It’s been a record-breaking election season for women, and not just in numbers. We’ve seen big changes that will smooth the path to political parity.

It’s been a historic two years for women. From the day Donald Trump was elected to the outcome of this week’s elections, we have seen women breaking records — as candidates, as activists and as voters.

As a result of the midterms, at least 123 women will serve in the U.S. House and Senate and at least nine women will become governors. While the numbers measure important gains for women, we’ve also seen significant successes from this election that transcend the numbers and portend continued growth for women’s representation. Here are four ways Election 2018 was a success for women:

► It challenged our conventional wisdom of how women candidates make the decision to run. Over the years, the Center for American Women and Politics has asked women and men who serve in state legislatures if they were recruited or if they ran without being asked. As recently as 2008, 53 percent of the women state representatives we surveyed told us they had not seriously thought about running until someone else suggested it. For men, that number was 28 percent. This cycle we’ve seen a different story.

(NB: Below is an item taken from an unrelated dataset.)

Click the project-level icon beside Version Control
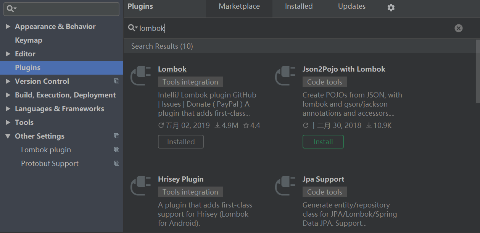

To be sure, some of these women were tapped by their party to run, but this year many women candidates stepped up and ran without encouragement and, in fact, quite a few faced resistance to their decision. This year’s crop of women candidates weren’t willing to “wait their turn.” They ran because they wanted to make sure voices like theirs were heard in Washington and in state capitols across the country. If this is the new norm, we’ll see more women running in the future, and more women running means more women winning.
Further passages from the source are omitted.